Правда, все эти перемены ничего в судьбе Моцарта не меняют. Большого заказа он не получает, продолжая существовать на своё «почётное жалованье» да на случайные заработки, более того — ему приходится даже обращаться к ростовщикам, чтобы хоть как-то удержаться на поверхности. Случаются дни, когда он испытывает недостаток в самом необходимом. Однажды Йозеф Дайнер, управляющий пивным заведением «У серебряной змеи», где супруги Моцарт иногда обедали в долг, заглянув к ним в один из холодных зимних дней, застал их танцующими. Он остановился, донельзя удивлённый.
— Слыханное ли дело! — воскликнул он. — Никак, господин придворный капельмейстер вздумал давать уроки танцев?
— Вот уж нет, — ответствовал Моцарт. — Просто мы греемся: печка-то наша давно остыла, а на дрова денег нет.
Добрый старик сжалился над мёрзнувшими и принёс им большую вязанку из собственных запасов.
— У вас, Дайнер, истинно христианская душа. Вот получу я деньги, с лихвой заплачу...
— Ничего, оно не к спеху. Если потребуются ещё дровишки, я вам с радостью услужу.
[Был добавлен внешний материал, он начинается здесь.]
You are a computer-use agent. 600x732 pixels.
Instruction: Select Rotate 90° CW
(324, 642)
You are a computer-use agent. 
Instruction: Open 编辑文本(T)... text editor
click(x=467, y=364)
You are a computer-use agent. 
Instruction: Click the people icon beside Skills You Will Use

Однажды мартовским утром к Моцарту, лежавшему ещё в постели, неожиданно явился с визитом Эмануэль Шиканедер, директор театра «Ауф дер Виден», высокий, представительный господин, всегда одетый по последней моде и с самыми изысканными манерами. По его внешнему виду ни за что не скажешь, что родом он из крайне бедной семьи, что за спиной у него полная злоключений жизнь бродячего комедианта и что ему известны любые превратности судьбы. Моцарт уже давно знаком со своим гостем, ибо ещё шесть лет назад Шиканедер подвизался в роли директора «Кертнергор-театра», где давались преимущественно зингшпили, без особого, правда, успеха. После многочисленных поездок по стране со своей труппой, ставившей наряду с современными немецкими пьесами и народные комедии, что принесло ему немало денег, он вернулся в Вену, помирился со своей бывшей женой, державшей антрепризу в театре «Ауф дер Виден», и взял на себя его руководство. Поскольку он умеет в точности угадать и угодить вкусу венцев, любящих народный юмор, сборы в его театре всегда аншлаговые. Моцарт знает Шиканедера ещё и по масонской ложе, и, так как директор театра любит красиво пожить и с удовольствием платит за общее застолье, оба они не раз выказывали своё почтение богу Бахусу и в приподнятом настроении пивали на брудершафт.